L’expérience égyptienne sous la loupe
« Malgré les crises qui nous entourent, l’Egypte a réalisé des progrès importants ces dernières années dans les domaines de la construction et du développement urbain », a déclaré le président en présentant l’expérience urbaine de l’Egypte. « De vastes initiatives et projets ont été mis en oeuvre, notamment l’initiative Vie décente pour le développement des zones rurales et des quartiers informels, l’initiative Takafol et Karama pour soutenir les familles les plus vulnérables, et l’initiative Logement pour tous les Egyptiens, le plus grand projet de logement social pour les personnes à faible revenu en Egypte ». Et d’ajouter : « L’Egypte a également créé une nouvelle génération de villes adoptant les critères de durabilité et d’intelligence numérique, notamment la Nouvelle Capitale administrative et la nouvelle ville d’Al-Alamein.
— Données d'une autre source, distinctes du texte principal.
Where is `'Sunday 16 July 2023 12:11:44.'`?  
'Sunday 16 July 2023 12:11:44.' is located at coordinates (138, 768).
En parallèle, des projets ont été lancés pour développer les quartiers informels et les zones non planifiées et non sécurisées ».
Selon Heba Zein, 24 nouvelles villes de quatrième génération ont été créées pour accueillir 32 millions d’habitants, avec un investissement total estimé à 1,3 billion de L.E. Ce qui a contribué à augmenter la superficie construite en Egypte, passant de 7 % en 2014 à 13,7 % en 2023, avec un taux d’urbanisation de 48,5 %.
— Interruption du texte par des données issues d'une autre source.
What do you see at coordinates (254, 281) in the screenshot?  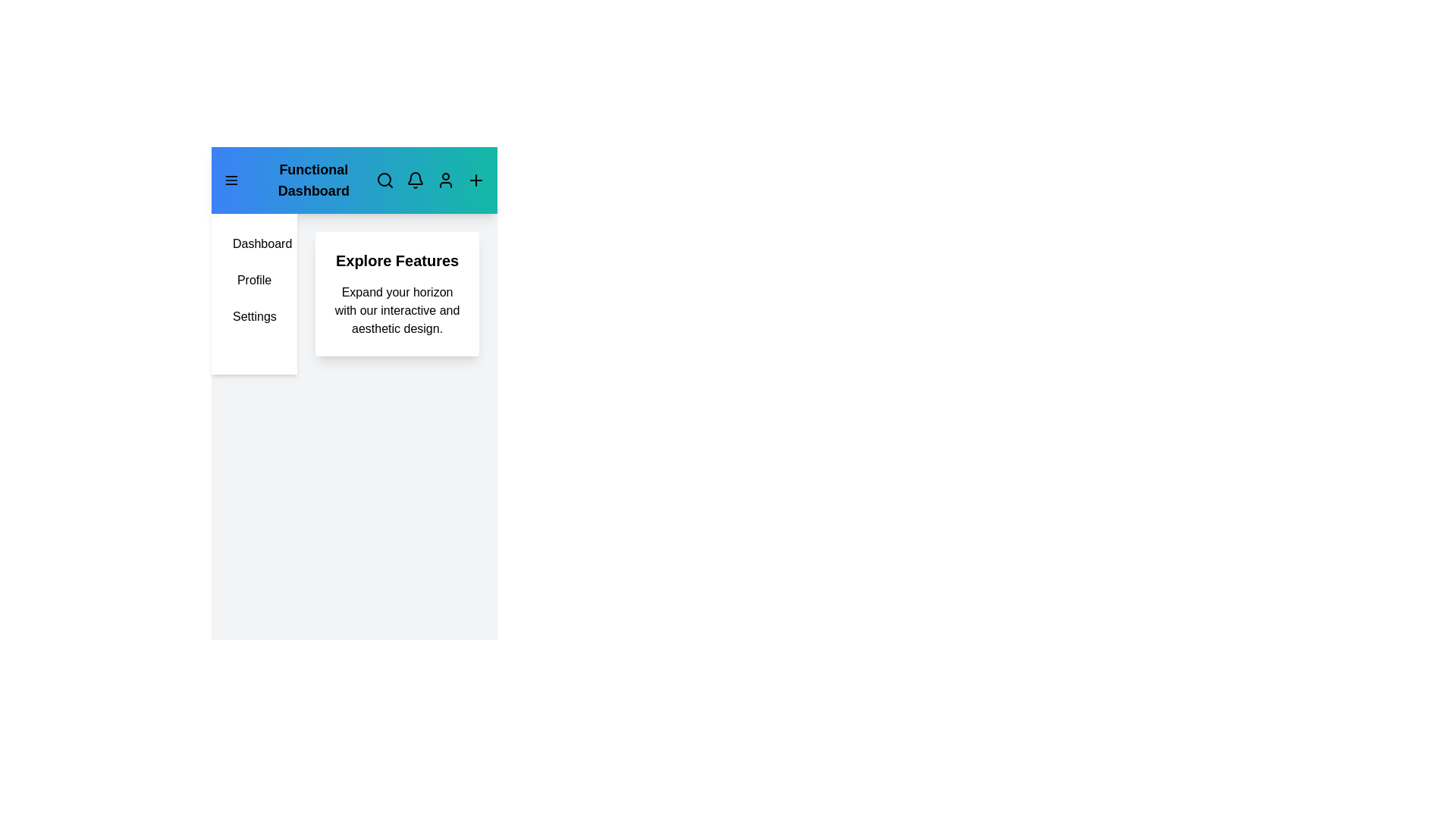 I see `the sidebar menu item Profile` at bounding box center [254, 281].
Selon beaucoup d’observateurs, le choix de l’Egypte est un message très important qui reflète la reconnaissance d’ONU-Habitat pour la ville du Caire et tous les projets, événements et stratégies mis en oeuvre par l’Egypte. En outre, selon Sherif El-Sherbiny, ministre du Logement, « l’Egypte vise à maximiser les bénéfices de l’accueil du FUM, en présentant l’expérience urbaine égyptienne et en la partageant avec différents pays du monde, ainsi qu’en offrant une excellente opportunité d’exporter l’immobilier égyptien et d’ouvrir de nouveaux horizons et marchés pour les entreprises de construction égyptiennes, les bureaux d’études et les promoteurs immobiliers, afin qu’ils se lancent sur les marchés arabes, africains et mondiaux ». Du Caire historique aux villes de quatrième génération, les participants au FUM sont appelés durant leur présence en Egypte à découvrir certaines initiatives et des projets urbains mêlant histoire, modernité et développement durable.
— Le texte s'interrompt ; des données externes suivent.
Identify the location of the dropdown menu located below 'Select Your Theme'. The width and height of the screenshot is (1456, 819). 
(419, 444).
Au cours du forum, l’Egypte lancera de nouvelles initiatives : la stratégie nationale des villes intelligentes, la stratégie nationale de l’urbanisation verte et l’initiative « d’atlas des villes égyptiennes ». « Ces initiatives visent à renforcer les efforts nationaux existant dans les domaines de l’urbanisation, en s’appuyant sur les normes internationales de durabilité et de partenariat », conclut le président.